A few days ago, Kristen nominated me for the Liebster award (which i’ll get to eventually…). One of the questions she wrote for the nominees to answer was, “If you could give your 16-year-old self one piece of advice, what would it be?” As I thought about the question, I realized that I would tell myself a lot of things…. a whole post’s worth of things, in fact. There are so many things I wish 16-year-old me would have known…
(Sorry for the lack of photos. All the pictures from my teenage life live at my parents’ house.)
Dear 16-year-old Cassie,
Hi, it’s you from the future. Twelve years in the future, in fact. Don’t freak out. I have lots of things to tell you.
First of all, you’re not fat. And you waste a LOT of time obsessing about being fat, trying to hide your imaginary fatness, doing stupid things like eating only carrots for lunch. Your body size is normal, and your fatness obsession is keeping you from noticing things, enjoying things… doing things that are so much more important. Eat well. Exercise. But do those things because they make you feel good and keep you healthy, not because you want to achieve some arbitrary “ideal” that exists only in your mind.
On that exercise note: Start running. Not because you’re fat (we’ve just established that you’re not, remember?) but because you’re actually kind of good at it, and running will be the best thing you’ve ever done. But if you don’t start now, you won’t find out about this hidden talent and joy until you’re 23. So do it now. Go get a sports physical, have Mom get you some shoes, and join the cross country team this fall.
Enough about the physical stuff. There’s a lot more to you… and a lot more you need to work on, beginning with your relationships.
I know you’ve never had a boyfriend — or a real date, for that matter. Knowing that all your friends are practically engaged makes you feel even more awkward. But it’s okay. There’s nothing wrong with you. Use this time to get to know yourself, to decide who you are and who you want to be. When you get to college in a couple of years, the dating scene will be entirely different — and you’ll have plenty of options. But the dates or lack thereof do not define you. You define you — and when you meet the right man (man, not boy), he’ll be absolutely crazy about every little thing that makes you you. (And by the way — those right-after-high-school marriages don’t last.They’re all divorced by your ten-year reunion).
In the meantime, focus on developing the relationships you do have. Learn to be a good friend. Spend as much time as possible with Grandma and Papa. Hike with Dad. And for goodness’ sake, be nicer to your mom.

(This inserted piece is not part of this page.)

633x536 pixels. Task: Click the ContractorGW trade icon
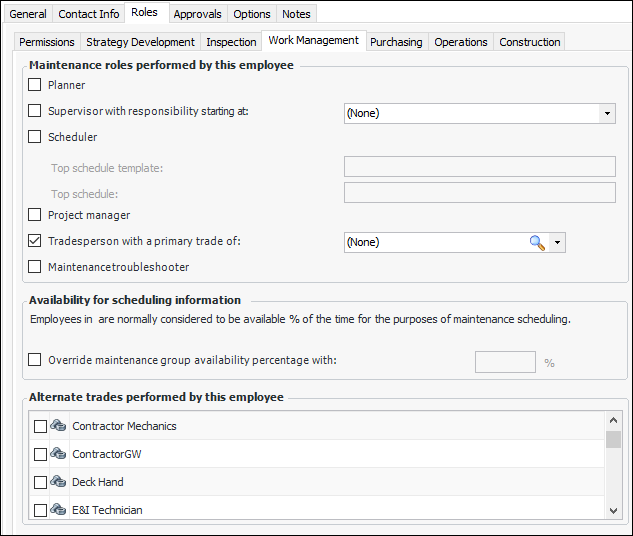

She loves you and your brother more than anything in this world and only wants what’s best for you (and knows better than you what “best” is). So stop rolling your eyes and arguing.
Stop doing that. (source)
The most important relationship you need to work on is the one with yourself. Learn to accept yourself, flaws and all, even as you strive for improvement.
Speaking of improvement… open your mind. Like most 16-year-olds, you’ve got a limited view of the world right now, so stop judging others. Be willing to learn about other lifestyles, beliefs, values, religions. Learning about them doesn’t mean adopting them, but it will mean being more accepting of other people, especially those who don’t share your beliefs, values, lifestyle. All that knowledge — and the open mind that gets it for you– will make you a much better person all around.
Also, don’t be afraid to take risks — little risks, like joining the cross country team, and bigger risks, like applying to out-of-state colleges or competitive programs. You’re smarter than you think. You’re stronger than you think. And you’re cooler than you think. Have confidence in yourself; you can do more and achieve more than you think you can.
Just a few more things:
Please learn to study. I know you don’t have to study right now to get good grades, but if you learn to do it now, you’ll be saved a lot of confusion, stress, and agony your junior year of college. Trust me.
In a few years, you’ll join something called “The Facebook.” It will seem super cool and totally secure, and you’ll be tempted to post all sorts of things. Don’t. Turns out, people can see it. Forever.
It’s okay if people think you’re weird. You are. Embrace it. People like weirdos (quirky weird, not creepy weird).
I think that’s it, 16-year-old me. If you remember nothing else from this letter, remember this: Stay true to yourself, no matter what. You have to live with you forever, so you’d better like yourself — regardless of who you are now or whom you become.
What advice would you give your teenage self?